What do you get when you retype the data between the line holding "Given: Select Electricity Residential 14% row" and the line holding "Action: pos(512,313)", inclusive, character for character?

-=-=-=-=-

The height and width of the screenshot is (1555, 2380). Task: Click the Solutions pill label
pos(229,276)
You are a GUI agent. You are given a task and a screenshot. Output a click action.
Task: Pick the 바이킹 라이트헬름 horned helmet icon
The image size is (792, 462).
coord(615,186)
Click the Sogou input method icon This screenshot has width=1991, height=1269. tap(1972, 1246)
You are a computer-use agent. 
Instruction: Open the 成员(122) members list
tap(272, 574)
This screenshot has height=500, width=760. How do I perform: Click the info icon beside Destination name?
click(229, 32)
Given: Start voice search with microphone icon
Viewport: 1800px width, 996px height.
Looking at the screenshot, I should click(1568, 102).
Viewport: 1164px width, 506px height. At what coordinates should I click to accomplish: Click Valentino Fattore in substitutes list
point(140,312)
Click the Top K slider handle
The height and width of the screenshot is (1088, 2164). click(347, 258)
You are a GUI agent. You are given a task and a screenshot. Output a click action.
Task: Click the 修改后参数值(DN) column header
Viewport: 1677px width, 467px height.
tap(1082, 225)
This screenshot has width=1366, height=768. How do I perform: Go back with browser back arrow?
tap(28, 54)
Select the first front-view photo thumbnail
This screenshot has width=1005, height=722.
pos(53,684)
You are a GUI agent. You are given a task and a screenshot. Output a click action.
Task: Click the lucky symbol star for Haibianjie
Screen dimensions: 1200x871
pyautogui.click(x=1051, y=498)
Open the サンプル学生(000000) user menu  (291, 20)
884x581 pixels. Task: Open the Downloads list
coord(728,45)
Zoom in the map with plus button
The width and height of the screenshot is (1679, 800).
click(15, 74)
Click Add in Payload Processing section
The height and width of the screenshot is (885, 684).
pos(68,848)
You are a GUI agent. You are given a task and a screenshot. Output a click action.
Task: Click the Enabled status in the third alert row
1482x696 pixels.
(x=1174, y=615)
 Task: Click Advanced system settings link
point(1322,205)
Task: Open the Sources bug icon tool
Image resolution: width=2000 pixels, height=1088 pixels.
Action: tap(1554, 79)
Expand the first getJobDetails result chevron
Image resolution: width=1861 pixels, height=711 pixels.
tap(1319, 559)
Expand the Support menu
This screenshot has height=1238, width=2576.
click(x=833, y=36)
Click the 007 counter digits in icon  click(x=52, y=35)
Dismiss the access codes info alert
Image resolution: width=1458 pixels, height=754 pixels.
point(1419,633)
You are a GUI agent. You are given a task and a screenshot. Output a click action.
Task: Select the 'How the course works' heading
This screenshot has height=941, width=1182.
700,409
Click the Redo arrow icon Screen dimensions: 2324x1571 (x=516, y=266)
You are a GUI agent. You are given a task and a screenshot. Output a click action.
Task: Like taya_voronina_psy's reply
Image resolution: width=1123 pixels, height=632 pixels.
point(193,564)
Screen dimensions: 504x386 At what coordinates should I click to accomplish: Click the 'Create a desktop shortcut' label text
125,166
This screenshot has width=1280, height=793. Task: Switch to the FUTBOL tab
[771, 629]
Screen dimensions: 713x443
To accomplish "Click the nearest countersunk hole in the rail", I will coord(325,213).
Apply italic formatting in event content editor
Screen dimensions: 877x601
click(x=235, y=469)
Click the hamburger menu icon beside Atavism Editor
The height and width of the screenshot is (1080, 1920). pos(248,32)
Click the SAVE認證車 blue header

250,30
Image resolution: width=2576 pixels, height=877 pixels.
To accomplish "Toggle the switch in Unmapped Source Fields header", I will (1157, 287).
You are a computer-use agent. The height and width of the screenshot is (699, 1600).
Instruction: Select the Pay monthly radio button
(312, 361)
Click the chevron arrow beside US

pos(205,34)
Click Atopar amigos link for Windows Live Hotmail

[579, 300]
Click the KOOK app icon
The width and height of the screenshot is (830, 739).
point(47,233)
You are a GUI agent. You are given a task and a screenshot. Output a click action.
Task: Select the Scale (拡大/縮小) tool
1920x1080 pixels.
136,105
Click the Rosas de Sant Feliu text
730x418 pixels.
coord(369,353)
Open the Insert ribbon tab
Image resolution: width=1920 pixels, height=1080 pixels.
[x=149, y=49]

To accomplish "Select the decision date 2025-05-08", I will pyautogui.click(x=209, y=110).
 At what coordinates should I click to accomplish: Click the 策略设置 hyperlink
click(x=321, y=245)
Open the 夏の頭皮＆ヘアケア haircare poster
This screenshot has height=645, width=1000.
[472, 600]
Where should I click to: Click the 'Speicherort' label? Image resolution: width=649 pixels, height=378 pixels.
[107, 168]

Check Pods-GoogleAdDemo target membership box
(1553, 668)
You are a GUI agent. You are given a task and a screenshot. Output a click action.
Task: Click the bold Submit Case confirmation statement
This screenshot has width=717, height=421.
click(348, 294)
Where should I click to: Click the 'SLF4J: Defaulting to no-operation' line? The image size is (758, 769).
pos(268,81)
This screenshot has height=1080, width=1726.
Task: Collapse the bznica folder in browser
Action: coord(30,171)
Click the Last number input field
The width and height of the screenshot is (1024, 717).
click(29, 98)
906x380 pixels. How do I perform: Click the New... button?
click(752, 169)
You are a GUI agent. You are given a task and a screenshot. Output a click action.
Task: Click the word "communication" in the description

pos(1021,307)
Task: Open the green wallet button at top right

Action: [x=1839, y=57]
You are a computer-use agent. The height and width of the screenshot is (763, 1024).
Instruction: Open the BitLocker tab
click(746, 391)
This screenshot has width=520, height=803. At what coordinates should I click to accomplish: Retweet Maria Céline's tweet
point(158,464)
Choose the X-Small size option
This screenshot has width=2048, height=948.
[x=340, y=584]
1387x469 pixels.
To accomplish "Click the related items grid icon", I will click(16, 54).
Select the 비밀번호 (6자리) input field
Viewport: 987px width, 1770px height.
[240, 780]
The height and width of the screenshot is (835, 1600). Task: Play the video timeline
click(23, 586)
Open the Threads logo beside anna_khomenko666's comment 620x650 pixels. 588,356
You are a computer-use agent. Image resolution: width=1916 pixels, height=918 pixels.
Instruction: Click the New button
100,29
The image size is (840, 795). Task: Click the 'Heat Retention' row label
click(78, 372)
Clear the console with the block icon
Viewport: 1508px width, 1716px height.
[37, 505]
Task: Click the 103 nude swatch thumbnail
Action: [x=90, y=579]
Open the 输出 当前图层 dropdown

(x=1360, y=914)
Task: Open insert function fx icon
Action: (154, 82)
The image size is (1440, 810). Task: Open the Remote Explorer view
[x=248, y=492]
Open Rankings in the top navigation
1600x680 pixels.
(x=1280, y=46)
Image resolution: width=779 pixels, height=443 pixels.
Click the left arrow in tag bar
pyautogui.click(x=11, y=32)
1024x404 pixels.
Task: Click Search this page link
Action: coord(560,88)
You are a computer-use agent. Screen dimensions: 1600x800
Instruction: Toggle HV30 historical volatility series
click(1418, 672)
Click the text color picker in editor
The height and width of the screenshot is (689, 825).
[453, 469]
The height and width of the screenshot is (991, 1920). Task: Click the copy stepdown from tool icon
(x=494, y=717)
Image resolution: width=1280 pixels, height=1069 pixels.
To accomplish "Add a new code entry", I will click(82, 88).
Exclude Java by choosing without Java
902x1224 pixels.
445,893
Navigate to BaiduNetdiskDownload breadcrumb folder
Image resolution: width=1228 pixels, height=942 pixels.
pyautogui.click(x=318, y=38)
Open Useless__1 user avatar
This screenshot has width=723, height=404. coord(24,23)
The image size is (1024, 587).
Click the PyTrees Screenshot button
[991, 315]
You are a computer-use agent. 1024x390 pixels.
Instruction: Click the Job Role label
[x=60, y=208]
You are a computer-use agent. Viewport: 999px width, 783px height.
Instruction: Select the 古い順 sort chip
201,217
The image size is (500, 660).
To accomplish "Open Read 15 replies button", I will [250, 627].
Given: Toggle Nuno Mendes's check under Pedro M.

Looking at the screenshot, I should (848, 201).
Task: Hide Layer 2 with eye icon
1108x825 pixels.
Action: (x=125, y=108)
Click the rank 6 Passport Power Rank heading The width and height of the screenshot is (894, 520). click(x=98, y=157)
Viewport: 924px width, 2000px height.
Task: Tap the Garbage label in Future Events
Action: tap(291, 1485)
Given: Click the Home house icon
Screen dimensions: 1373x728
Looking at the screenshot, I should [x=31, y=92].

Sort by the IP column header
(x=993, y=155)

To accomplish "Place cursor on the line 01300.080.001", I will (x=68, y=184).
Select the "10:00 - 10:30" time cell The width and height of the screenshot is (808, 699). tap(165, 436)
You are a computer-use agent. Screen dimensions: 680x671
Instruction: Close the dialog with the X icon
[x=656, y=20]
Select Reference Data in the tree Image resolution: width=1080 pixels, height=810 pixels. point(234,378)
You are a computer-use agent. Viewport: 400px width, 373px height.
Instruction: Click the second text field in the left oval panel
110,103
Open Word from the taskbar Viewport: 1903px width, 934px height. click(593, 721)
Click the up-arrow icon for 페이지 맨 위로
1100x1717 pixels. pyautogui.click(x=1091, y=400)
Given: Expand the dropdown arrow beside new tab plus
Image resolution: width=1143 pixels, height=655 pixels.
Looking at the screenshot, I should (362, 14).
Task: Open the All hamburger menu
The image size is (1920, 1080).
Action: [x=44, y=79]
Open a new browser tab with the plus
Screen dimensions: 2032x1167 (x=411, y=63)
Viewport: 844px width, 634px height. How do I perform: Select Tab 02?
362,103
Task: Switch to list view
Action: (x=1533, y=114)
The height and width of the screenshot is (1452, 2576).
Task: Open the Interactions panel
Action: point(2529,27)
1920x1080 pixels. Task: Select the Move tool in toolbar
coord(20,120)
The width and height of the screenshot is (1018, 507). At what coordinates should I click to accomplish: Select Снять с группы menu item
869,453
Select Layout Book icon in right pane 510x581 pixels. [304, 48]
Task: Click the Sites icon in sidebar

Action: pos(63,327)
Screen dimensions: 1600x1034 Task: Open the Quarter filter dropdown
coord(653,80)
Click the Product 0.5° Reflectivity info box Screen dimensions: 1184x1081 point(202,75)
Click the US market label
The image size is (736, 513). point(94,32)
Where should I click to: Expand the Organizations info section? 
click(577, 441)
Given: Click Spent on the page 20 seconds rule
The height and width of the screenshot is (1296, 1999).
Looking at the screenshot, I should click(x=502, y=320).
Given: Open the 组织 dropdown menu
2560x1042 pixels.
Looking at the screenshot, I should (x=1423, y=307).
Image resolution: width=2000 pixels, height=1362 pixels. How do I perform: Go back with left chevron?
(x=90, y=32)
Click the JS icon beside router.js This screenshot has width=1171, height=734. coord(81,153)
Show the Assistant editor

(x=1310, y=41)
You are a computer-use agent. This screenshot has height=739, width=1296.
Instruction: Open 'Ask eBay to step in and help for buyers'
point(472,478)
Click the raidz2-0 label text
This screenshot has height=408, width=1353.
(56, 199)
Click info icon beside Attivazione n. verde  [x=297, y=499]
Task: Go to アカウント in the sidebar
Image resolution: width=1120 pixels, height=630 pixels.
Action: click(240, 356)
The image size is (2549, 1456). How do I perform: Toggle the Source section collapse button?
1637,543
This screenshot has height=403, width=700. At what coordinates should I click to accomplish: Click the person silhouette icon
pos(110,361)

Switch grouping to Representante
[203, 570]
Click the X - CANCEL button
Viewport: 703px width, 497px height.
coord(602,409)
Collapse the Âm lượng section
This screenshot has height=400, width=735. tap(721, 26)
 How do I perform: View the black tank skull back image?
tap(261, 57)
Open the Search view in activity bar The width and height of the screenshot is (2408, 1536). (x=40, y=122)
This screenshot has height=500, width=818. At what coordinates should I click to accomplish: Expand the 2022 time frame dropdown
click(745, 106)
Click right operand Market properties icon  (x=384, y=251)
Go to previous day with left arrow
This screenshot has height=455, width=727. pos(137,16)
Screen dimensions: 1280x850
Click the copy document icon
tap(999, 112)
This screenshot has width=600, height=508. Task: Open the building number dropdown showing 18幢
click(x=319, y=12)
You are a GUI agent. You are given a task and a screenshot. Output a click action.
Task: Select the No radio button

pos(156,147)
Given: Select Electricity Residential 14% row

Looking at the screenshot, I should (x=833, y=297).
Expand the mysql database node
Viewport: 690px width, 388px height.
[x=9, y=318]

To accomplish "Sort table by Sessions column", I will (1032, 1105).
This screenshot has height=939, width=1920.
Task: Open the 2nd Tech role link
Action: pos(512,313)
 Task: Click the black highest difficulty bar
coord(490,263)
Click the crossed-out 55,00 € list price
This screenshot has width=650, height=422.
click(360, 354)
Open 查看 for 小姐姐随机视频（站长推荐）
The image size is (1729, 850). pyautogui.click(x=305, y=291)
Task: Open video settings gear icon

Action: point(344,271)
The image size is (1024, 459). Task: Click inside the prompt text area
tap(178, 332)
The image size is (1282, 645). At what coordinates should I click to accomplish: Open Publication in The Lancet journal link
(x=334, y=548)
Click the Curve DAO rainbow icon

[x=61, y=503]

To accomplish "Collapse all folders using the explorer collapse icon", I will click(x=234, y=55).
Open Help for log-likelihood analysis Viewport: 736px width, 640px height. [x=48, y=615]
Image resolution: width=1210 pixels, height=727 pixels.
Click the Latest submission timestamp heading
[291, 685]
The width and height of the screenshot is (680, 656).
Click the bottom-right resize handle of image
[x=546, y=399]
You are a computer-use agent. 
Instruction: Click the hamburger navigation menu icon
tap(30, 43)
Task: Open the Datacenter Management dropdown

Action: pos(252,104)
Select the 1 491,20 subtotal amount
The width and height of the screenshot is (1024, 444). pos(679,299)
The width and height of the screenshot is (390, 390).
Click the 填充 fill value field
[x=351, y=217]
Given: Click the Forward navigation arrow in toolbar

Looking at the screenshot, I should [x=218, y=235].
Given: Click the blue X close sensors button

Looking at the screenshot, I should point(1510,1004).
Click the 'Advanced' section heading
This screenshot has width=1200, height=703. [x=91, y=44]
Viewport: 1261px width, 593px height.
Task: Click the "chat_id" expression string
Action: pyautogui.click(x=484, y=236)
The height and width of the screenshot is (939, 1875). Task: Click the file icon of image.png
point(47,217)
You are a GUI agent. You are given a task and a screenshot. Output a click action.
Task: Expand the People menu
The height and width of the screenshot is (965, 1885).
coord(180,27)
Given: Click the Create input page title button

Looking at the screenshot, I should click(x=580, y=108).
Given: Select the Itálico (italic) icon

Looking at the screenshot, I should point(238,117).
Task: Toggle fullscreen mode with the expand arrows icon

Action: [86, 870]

-=-=-=-=-

• The completed task
Given: Select Electricity Residential 14% row

Looking at the screenshot, I should (x=833, y=297).
Expand the mysql database node
Viewport: 690px width, 388px height.
[x=9, y=318]

To accomplish "Sort table by Sessions column", I will (1032, 1105).
This screenshot has height=939, width=1920.
Task: Open the 2nd Tech role link
Action: pos(512,313)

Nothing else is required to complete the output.